- [Provided text]:
NBSZ appeals for blood donations

 

RUTENDO RORI

 

The National Blood Services of Zimbabwe (NBSZ) is on a drive to encourage people to donate blood amid revelations that blood bank stocks are running low as a result of low donor turnouts caused by the Covid-19 induced lockdown.

President Emerson Mnangagwa last month imposed a dusk to dawn curfew, banned inter-city travel and cut business hours in response to coronavirus infections, affecting operations at various institutions.

NBSZ is also targeting youths, as part of the Pledge 25 campaign, a programme that was initiated to encourage youths to donate blood in large numbers and boost blood stocks.

NBSZ communications officer Ephraim Mubayi told Business Times recently that type O blood stocks at all branches stood at less than five days cover.

“NBSZ currently has low blood stocks  at all our branches nationally and contributing factors to the shortage include but not limited to low donor turnouts, maybe due to third wave concerns, community impacts of third wave affecting attendance to collections sites,” he said.

- [Your tasks]:
(1) Summarize the NBSZ blood donation article in two sentences.
(2) Based on the NBSZ blood donation article, answer yes or no for each statement and quote the words that decide it: (a) The dusk to dawn curfew was imposed by President Emerson Mnangagwa. (b) Type O blood stocks at all branches were above five days cover. (c) The Pledge 25 campaign was set up to encourage youths to donate blood.
(3) Resume the NBSZ blood donation article from the point where it stops.
The data that comes next has no connection to the NBSZ blood donation article.

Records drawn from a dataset
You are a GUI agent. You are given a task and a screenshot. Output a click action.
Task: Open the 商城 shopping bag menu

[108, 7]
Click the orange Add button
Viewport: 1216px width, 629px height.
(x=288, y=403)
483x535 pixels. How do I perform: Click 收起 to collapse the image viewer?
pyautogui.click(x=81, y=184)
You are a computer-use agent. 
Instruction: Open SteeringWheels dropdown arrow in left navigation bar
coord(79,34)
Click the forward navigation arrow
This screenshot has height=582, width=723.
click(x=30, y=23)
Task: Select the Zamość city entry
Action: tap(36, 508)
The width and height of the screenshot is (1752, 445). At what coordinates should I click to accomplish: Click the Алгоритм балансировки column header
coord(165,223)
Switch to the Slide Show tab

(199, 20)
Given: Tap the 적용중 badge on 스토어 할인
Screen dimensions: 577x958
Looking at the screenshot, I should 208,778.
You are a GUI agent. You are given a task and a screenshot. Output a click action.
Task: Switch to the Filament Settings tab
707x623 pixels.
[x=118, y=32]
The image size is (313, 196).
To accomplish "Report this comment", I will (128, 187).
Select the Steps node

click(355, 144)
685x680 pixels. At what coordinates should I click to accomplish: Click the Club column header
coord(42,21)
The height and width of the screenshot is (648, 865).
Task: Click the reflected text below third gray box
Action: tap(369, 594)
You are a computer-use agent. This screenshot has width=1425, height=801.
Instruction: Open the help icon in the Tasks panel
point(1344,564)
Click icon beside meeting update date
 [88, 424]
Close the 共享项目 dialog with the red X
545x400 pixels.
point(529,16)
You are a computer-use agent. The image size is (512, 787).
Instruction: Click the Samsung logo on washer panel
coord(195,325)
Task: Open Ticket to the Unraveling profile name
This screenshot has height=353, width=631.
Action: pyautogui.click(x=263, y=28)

- [Results]:
(1) The National Blood Services of Zimbabwe is urging people to donate blood because blood bank stocks are running low after the Covid-19 lockdown reduced donor turnouts, and it is also targeting youths through the Pledge 25 campaign. According to NBSZ communications officer Ephraim Mubayi, type O blood stocks at all branches stood at less than five days cover.

(2)
(a) Yes: "President Emerson Mnangagwa last month imposed a dusk to dawn curfew"
(b) No: "type O blood stocks at all branches stood at less than five days cover"
(c) Yes: "a programme that was initiated to encourage youths to donate blood in large numbers and boost blood stocks"

(3)
Mubayi said learning institutions, the major source of donors who contribute about 75% of blood in the national blood bank, remain closed. He said NBSZ was getting donor flows from corporations as they are operating at low capacity.

“Blood group O is the most affected because of the higher demand as it is considered a universal type. In emergencies, or times of shortage, it can be transfused into persons of other blood groups. Group O is found in approximately 50% of all Zimbabweans,” he said.

Mubayi said currently the NBSZ was appealing for blood donors and also engaging corporates for their assistance.

“NBSZ is currently hosting blood drives in different neighbourhoods around the country. Our contact centre is intensifying donor call outs. Also engagement with stakeholders for their assistance is being pursued.”

He said patients receiving treatment from local authorities and private institutions were required to pay an equivalent of US$120 as they are not covered under the government subsidy while blood was free in government institutions.

“NBSZ has a blood donor benefit policy that makes it possible for blood donors to access blood and blood products for free either in private or public hospitals provided they meet the set criteria,” Mubayi said.